The entertainment is indeed a standout feature on this Norwegian Jewel cruise, with a range of excellent musicians performing in venues throughout the ship. The acrobatic young things in Norwegian Cruise Line's staple "Le Cirque Bijou" receive standing ovations in Stardust Theatre, and in the cabaret-style show "Velvet", Brenda Edwards, a British Aretha Franklin clone discovered on X Factor, belts out high-powered hits from the '60s. Audiences lap it all up and yell for encores.

Norwegian Jewel has recently undergone an $80 million bow-to-stern, dry-dock refurbishment and the effect is obvious. Staterooms, restaurants, bars and lounges have all received a Norwegian spruce (sorry), and the Entourage area, a hangout for 13 to 17-year-olds, contains new furniture, artwork, entertainment features and a video arcade.

This company invites you to "Cruise like a Norwegian", and no, I can't see that without getting an earworm of The Bangles' Walk like an Egyptian either.
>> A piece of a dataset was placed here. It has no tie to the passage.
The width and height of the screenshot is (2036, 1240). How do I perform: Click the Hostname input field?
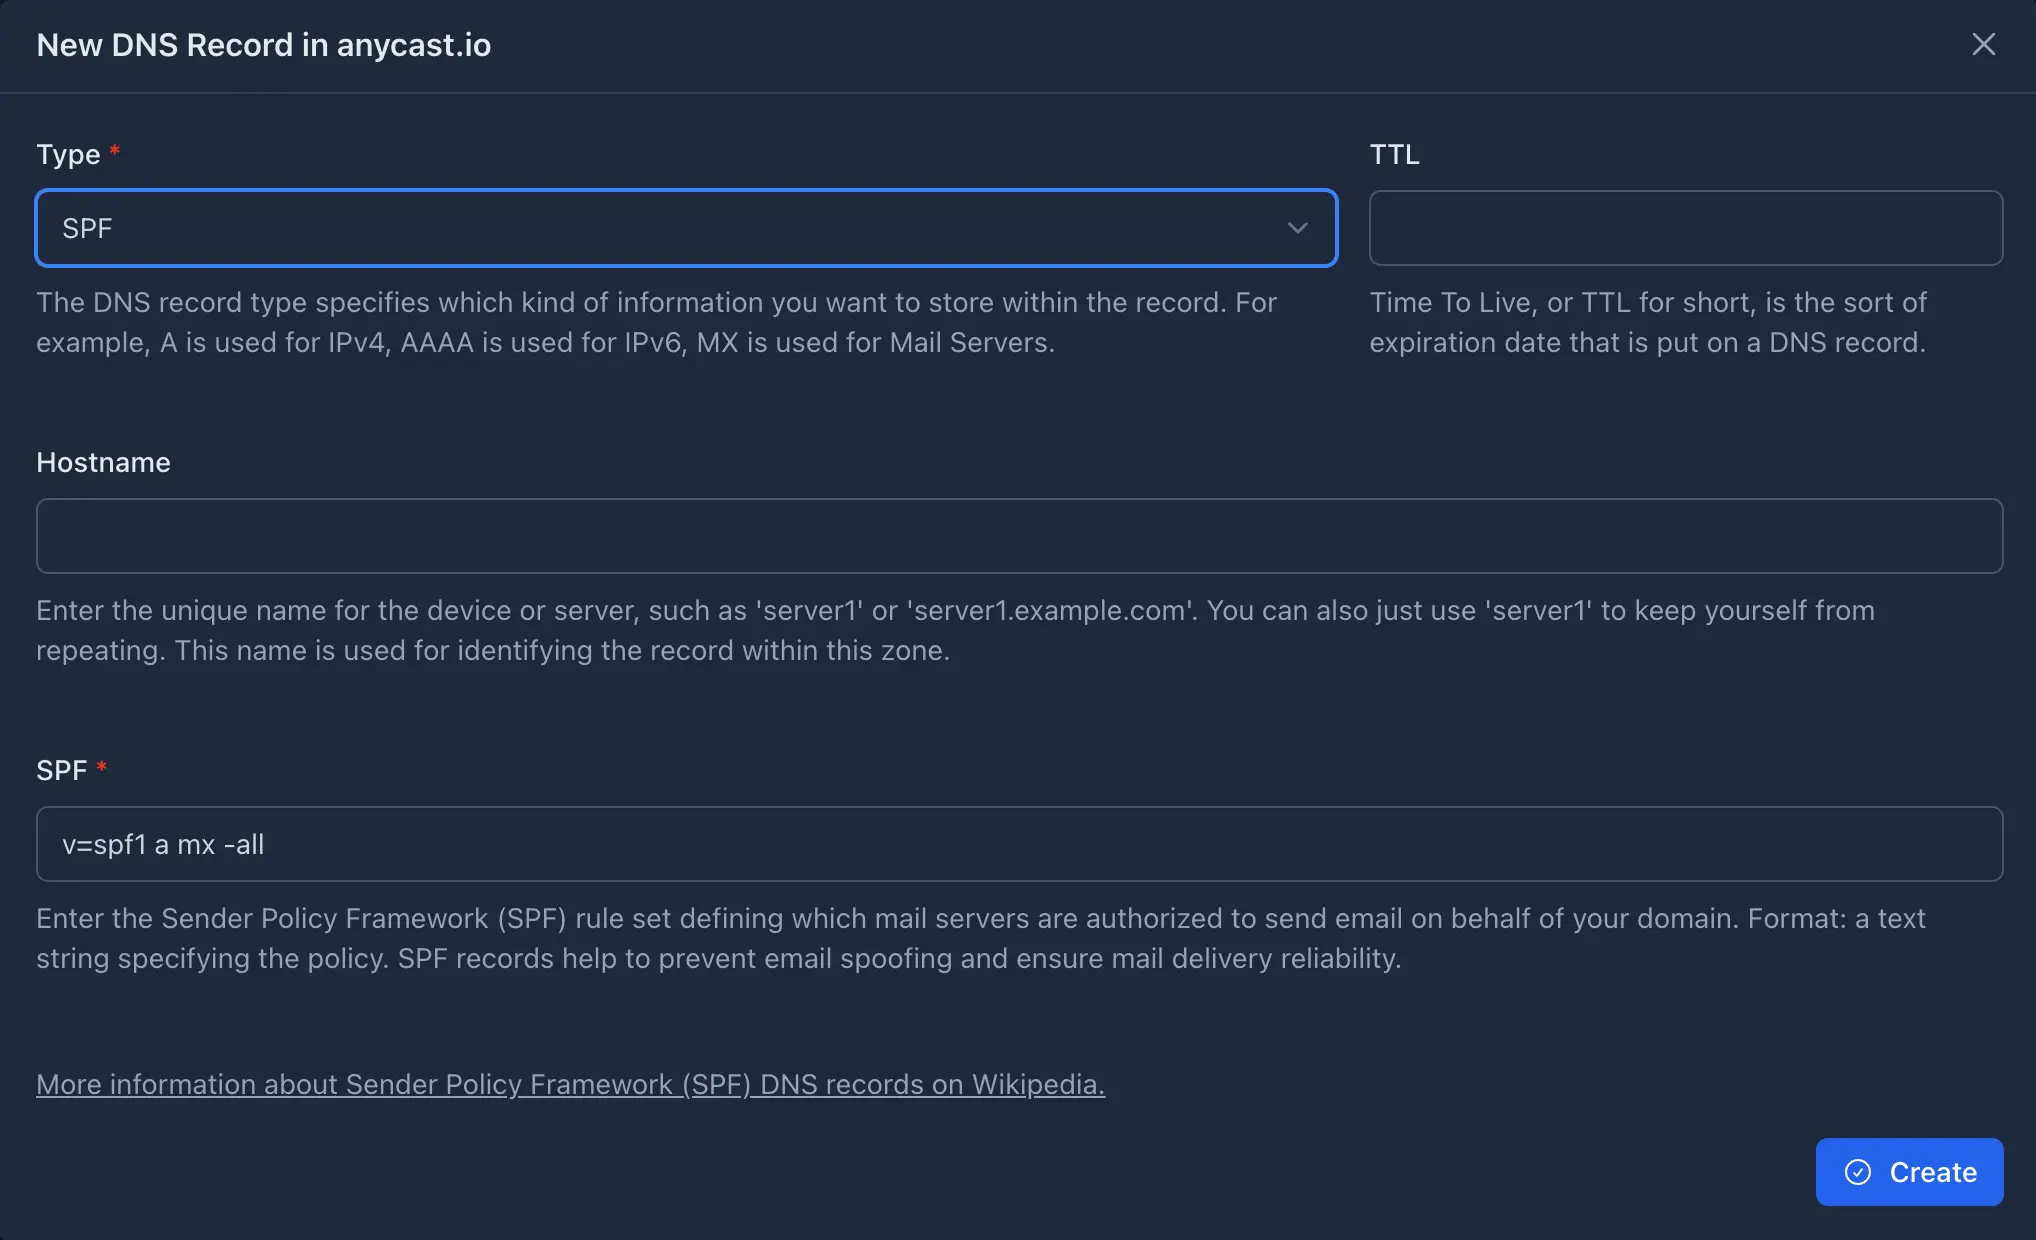click(x=1018, y=535)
Cruising like a Norwegian also brings Thor Heyerdahl to mind. Cruising like THAT Norwegian involved sailing a balsa-wood raft 8000 kilometres across the Pacific. This cruise, on a 294-metre long, 93,000 tonne, 15-deck steel monolith, with endless fun activities, cocktails, swimming pools, hot tubs and a day spa, is easier. Nor does cruising like a Norwegian mean having to eat norfisk, that stinky fish concoction only palatable to people named Per or Olav. In fact, the food is very good.

Complimentary dining option O'Sheehan's (sounds like Oceans, geddit?) is an Irish/English pub that does a roaring trade at lunchtime knocking out fish and chips, chicken pot pies, "old fashioned meatloaf", corned beef on rye and other pub fare, best washed down with a Molson ale. Chin Chin is an upscale Asian hawkers hut with a tasty, if somewhat limited, menu and a 45-minute waiting time, which is fine as they summon you on a buzzer when your table is ready, and we get to hear a few more numbers from Spoken Two and more engaging choreography from Tony and Vicki. Other dining options include teppanyaki, sushi, French, Italian and Brazilian.

Cruising like a Norwegian also means no formal dress code, which not only makes it easy to pack but also makes for a totally relaxing cruise, from breakfast until late in the evening when Tony and Vicki call it a night.




Norwegian Cruise Line operates 16 ships throughout the world and itineraries are on their website. Norwegian doesn't come down this way very often, so you may have to fly to your cruise. In fact, Norwegian Jewel is the only one of the company's ships to visit Australia, taking on itineraries including Australia, New Zealand and the South Pacific. She will return for her third Australasian season in 2019-20.